READING TEXT.

Since that day, the country has become “very militarised”, according to some analysts, who fear that military-style thinking and practices will hold Thailand back rather than allow it to move forward.

 

Associate Professor Thitinan Pongsudhirak, director of Chulalongkorn University’s Institute of Security and International Studies in the Political Science Faculty, said Thai politics had become very militarised over the past three years, given that army officers had taken key positions of political power and corporate interest, with roles as law-makers and becoming directors in state enterprises.

 

This level of militarisation and the ubiquitous role of the military, he said, had not been seen since the 1950s and 60s. The pendulum in civil-military relations had clearly swung in the generals’ favour.

 

“It is evident that Thailand has a military government, overseen by a junta,” Thitinan said. “It is astonishing that not long ago many people thought Thailand was in the process of democratic consolidation.”

 

The more the military became involved in politics, the more its role became more entrenched, he said. What can be clearly seen is the military has sought to ensure long-term “supervision” of Thai politics via the drafting of a new constitution.

 

This, he said, meant Thai society was likely to see more tension ahead that may end up being resolved through conflict and confrontation.

 

In this sorry state of affairs, civilian politicians are equal culprits, he said, partly because elected politicians were not able to build enough legitimacy and popular support to sustain their rule. If people had more faith in elected politicians, the last two coups would have been much harder to stage, but this does not mean military generals are any better, Thitinan said.

SOURCE EXCERPT.
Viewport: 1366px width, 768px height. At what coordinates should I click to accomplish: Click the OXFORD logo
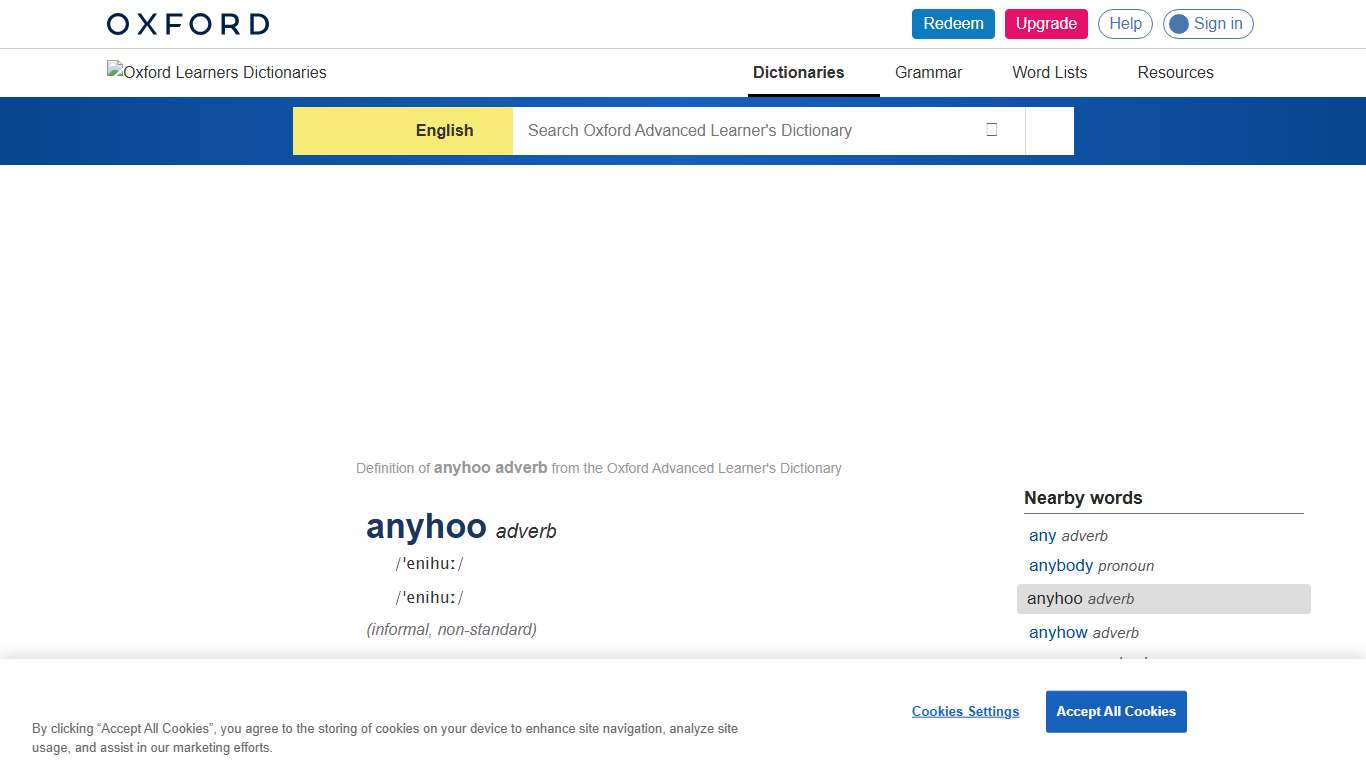click(x=187, y=23)
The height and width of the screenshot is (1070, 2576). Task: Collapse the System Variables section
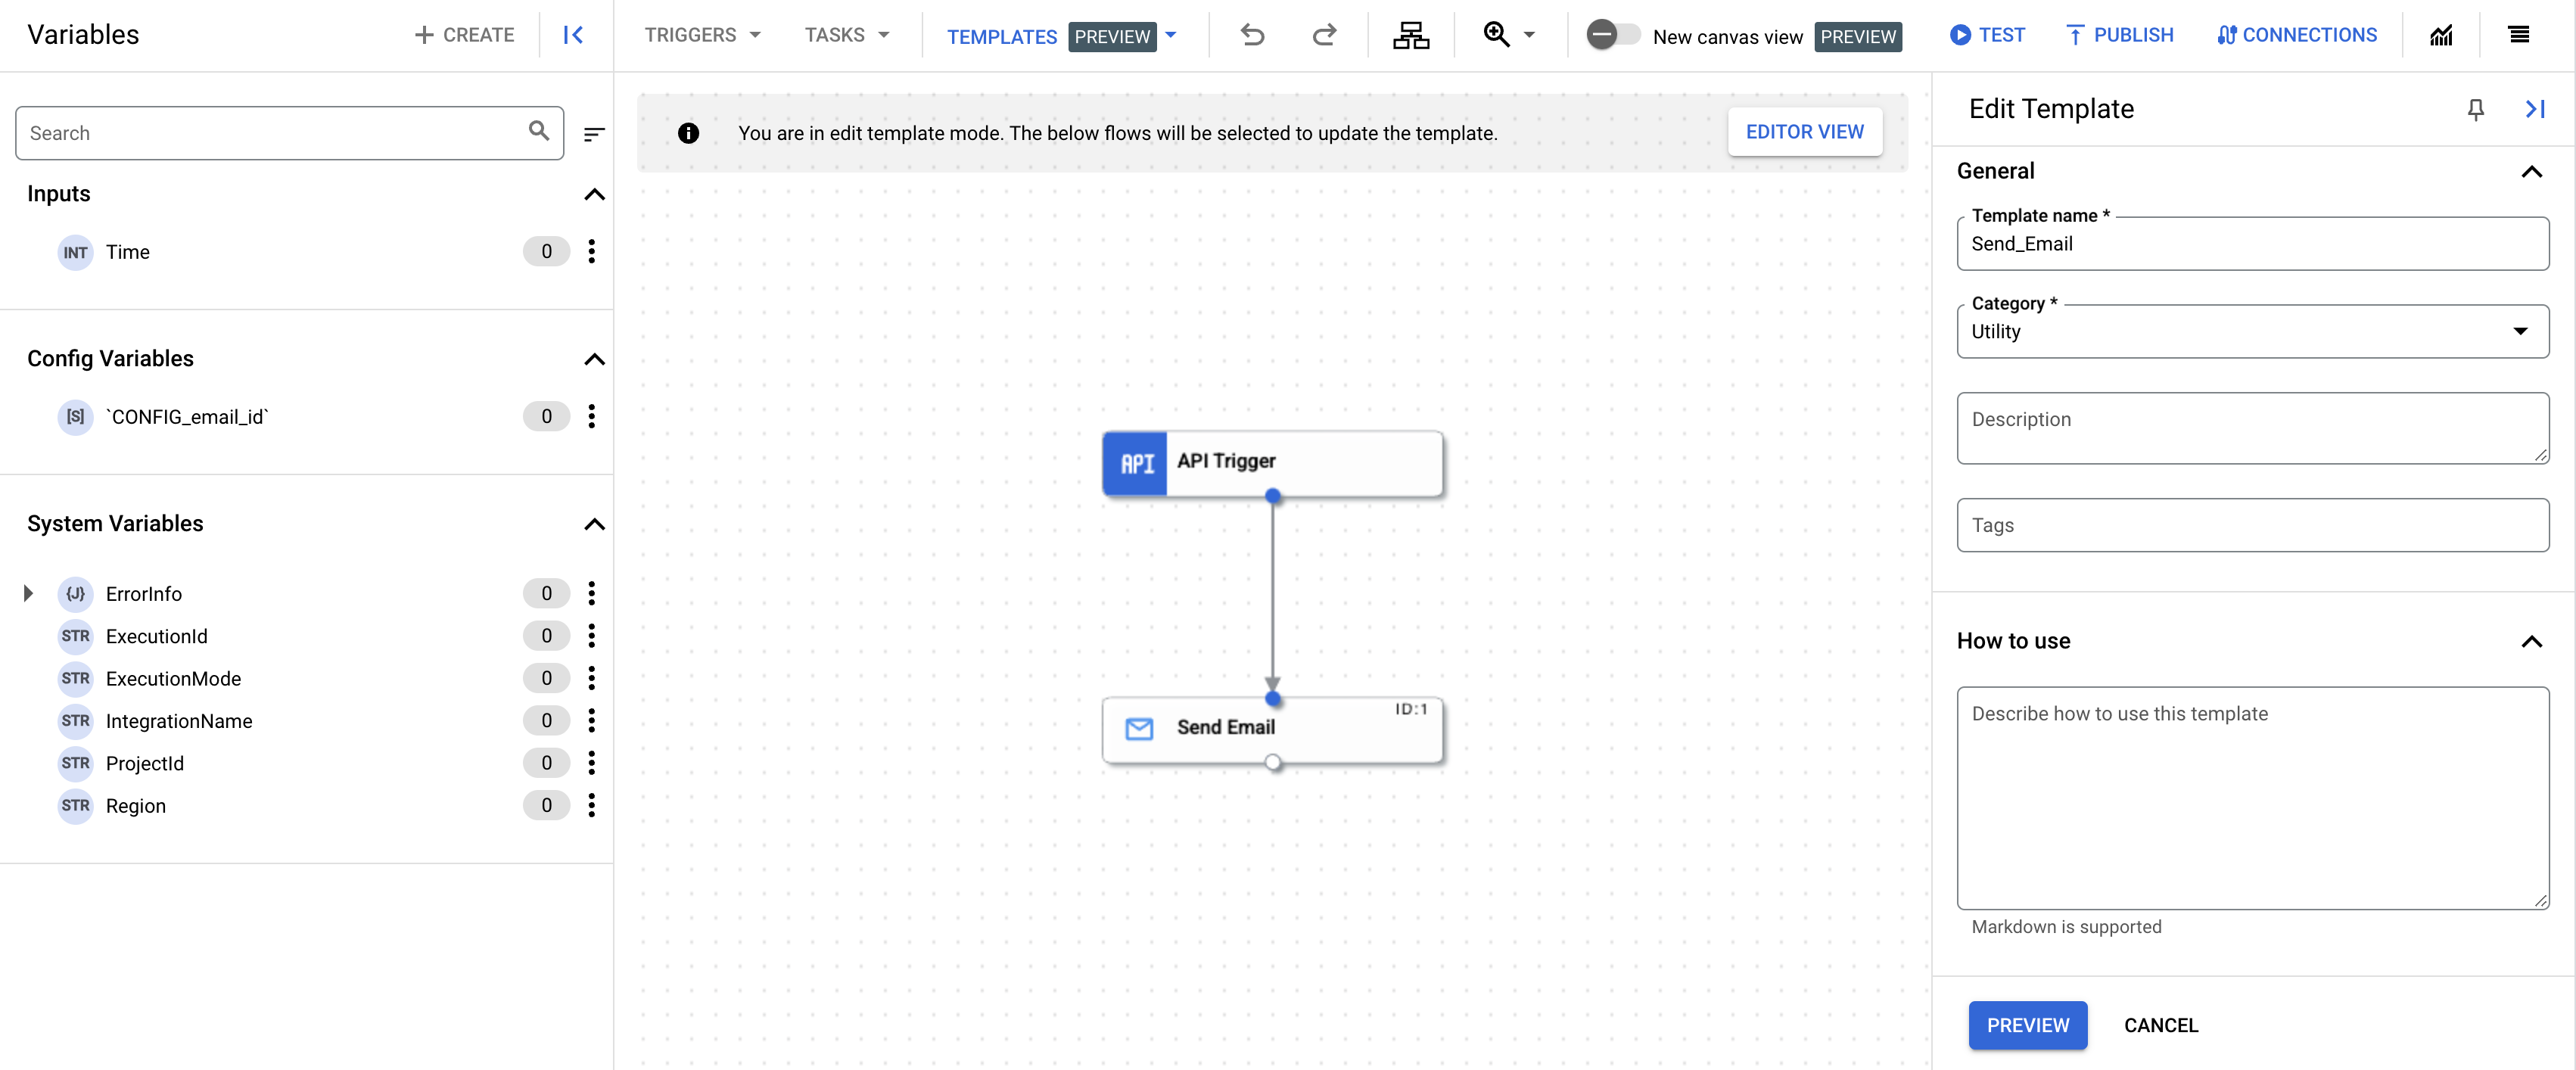[x=595, y=523]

WORK TO COMPLETE.
(A) According to the passage on Thailand's militarisation, since when had this level of militarisation and the military's ubiquitous role not been seen?
(B) For each statement, say whether it agrees with the passage on Thailand's militarisation, and quote the words that decide it: (i) Thitinan holds civilian politicians partly to blame for the situation. (ii) Thitinan considers military generals better than elected politicians. (iii) Thai politics had become very militarised over the past five years.

OUTPUTS.
(A) Since the 1950s and 60s.

(B)
(i) Yes: "civilian politicians are equal culprits"
(ii) No: "this does not mean military generals are any better"
(iii) No: "over the past three years"